Differential equations are mathematical expressions that describe how a particular quantity changes over time. They are fundamental tools used in modeling natural phenomena, such as population dynamics. In the context of the Lotka-Volterra model, differential equations help determine how the populations of two interacting species change because of factors like intrinsic growth rates and carrying capacities.

The system of differential equations in our exercise makes use of various parameters for each species. For species 1, the differential equation is:- \[ \frac{dN_1}{dt} = 2N_1\left(1 - \frac{N_1 + 0.2N_2}{20}\right) \]- Similarly for species 2: \[ \frac{dN_2}{dt} = 3N_2\left(1 - \frac{N_2 + 0.2N_1}{15}\right)\]
These equations account for each species' growth rate, their maximum sustainable population (carrying capacity), and the influence they have on one another through interaction coefficients.

Interspecific competition refers to the competition between different species for the same resources in an ecosystem. In our model, this competition is quantified by interaction coefficients, which are numbers that measure the impact of one species on the growth of another species.

In the Lotka-Volterra model, these coefficients help us understand how the presence of one species affects the other. In this exercise:- The interaction coefficient \(\alpha_{12} = 0.2\) indicates that 20 individuals of species 2 affect species 1 similarly to 4 individuals of species 1.- Similarly, \(\alpha_{21} = 0.2\) means that 30 individuals of species 1 have a similar effect on species 2 as 6 individuals of species 2 have on themselves.

These coefficients are crucial as they define how significantly species influence each other's growth and survival, thereby affecting their population dynamics.

Carrying capacity, denoted as \(K\), is the maximum number of individuals of a species that an environment can sustain over time without degrading the environment. It's a key concept in understanding population dynamics.

Within the Lotka-Volterra model, carrying capacities are used to establish the limits of growth for each species. In this exercise:- Species 1 has a carrying capacity \(K_{1} = 20\).- Species 2 has a carrying capacity \(K_{2} = 15\).

• These values represent the maximum population sizes the environment can support before resources become limited or environmental conditions degrade.
• As populations approach their carrying capacity, their growth rates slow down, which is visible in the form of the differential equations used in the model.

The carrying capacity is crucial in limiting the population size and helps predict long-term dynamics of the populations.

Population dynamics is the study of how populations change over time due to births, deaths, and interactions such as predation or competition. The Lotka-Volterra model provides insights into these changes through mathematical equations.
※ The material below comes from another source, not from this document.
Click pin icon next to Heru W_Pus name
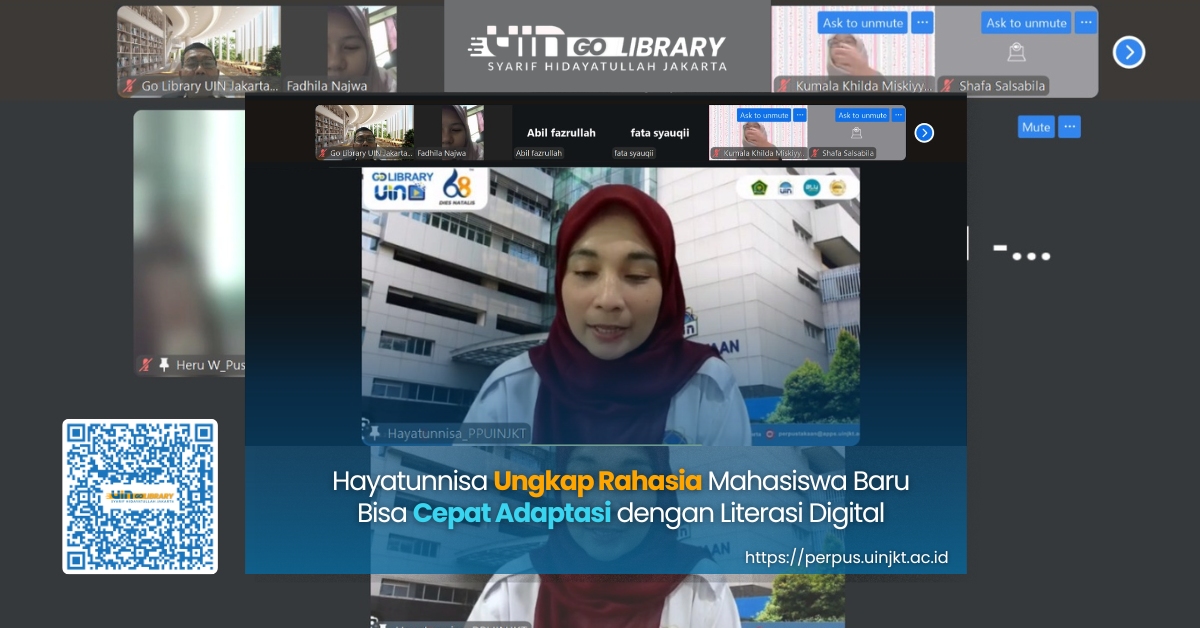point(164,365)
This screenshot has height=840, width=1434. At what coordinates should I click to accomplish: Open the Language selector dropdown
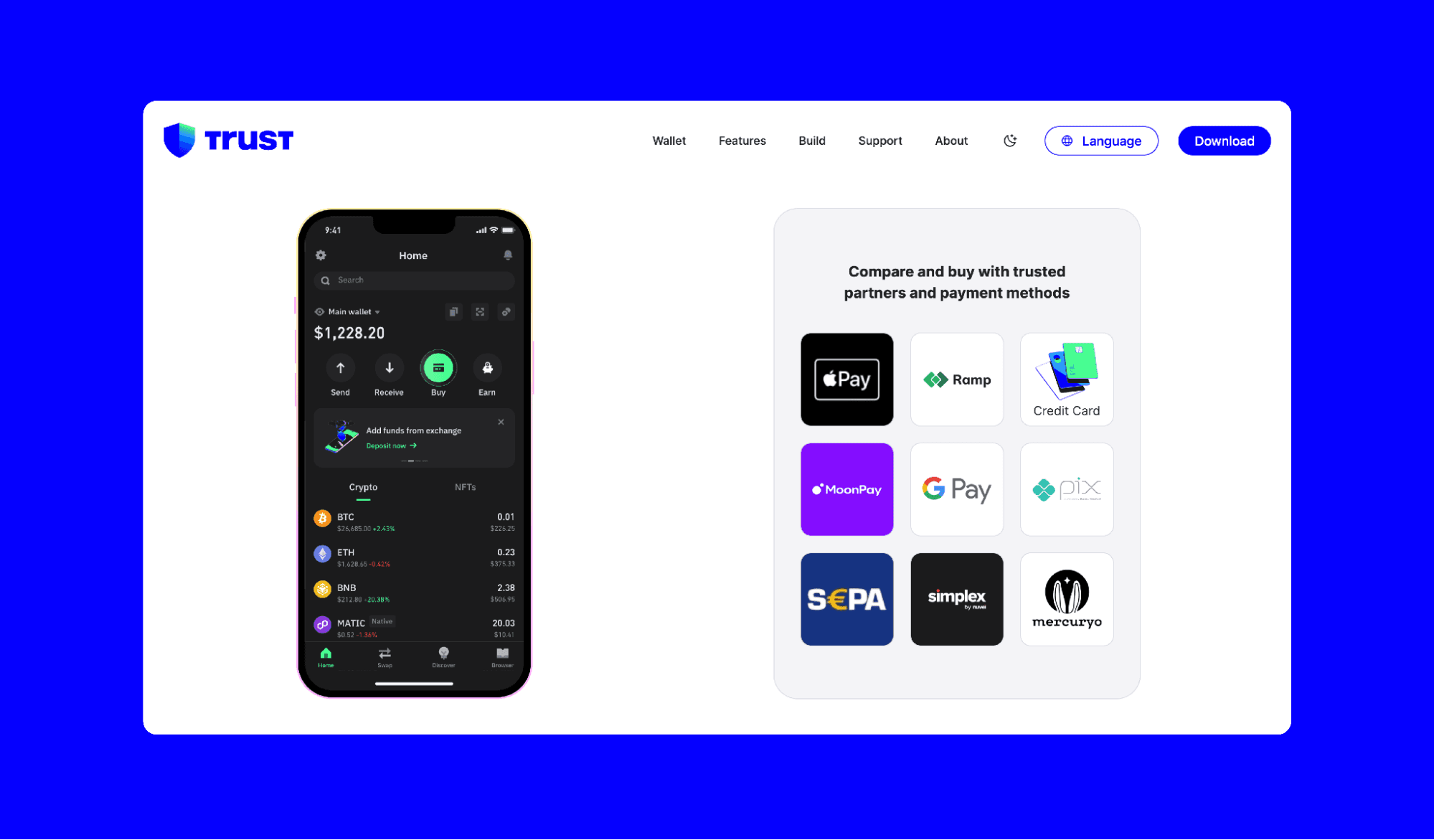tap(1102, 141)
By using this model, researchers can predict: - How populations will grow or shrink over time, - The impact of environmental factors, - The influence of interspecies interactions, like competition.

In our specific exercise: - Species 1 grows at an intrinsic rate of 2, meaning without competition or environmental constraints, it would double its population rapidly. - Species 2 has an intrinsic growth rate of 3, suggesting a faster potential increase.

• The equations incorporate both the intrinsic growth rates and the competition coefficients to assess how these populations interact and stabilize or change over time.

Understanding population dynamics is essential for ecologists and conservationists in managing ecosystems and ensuring sustainable coexistence of species.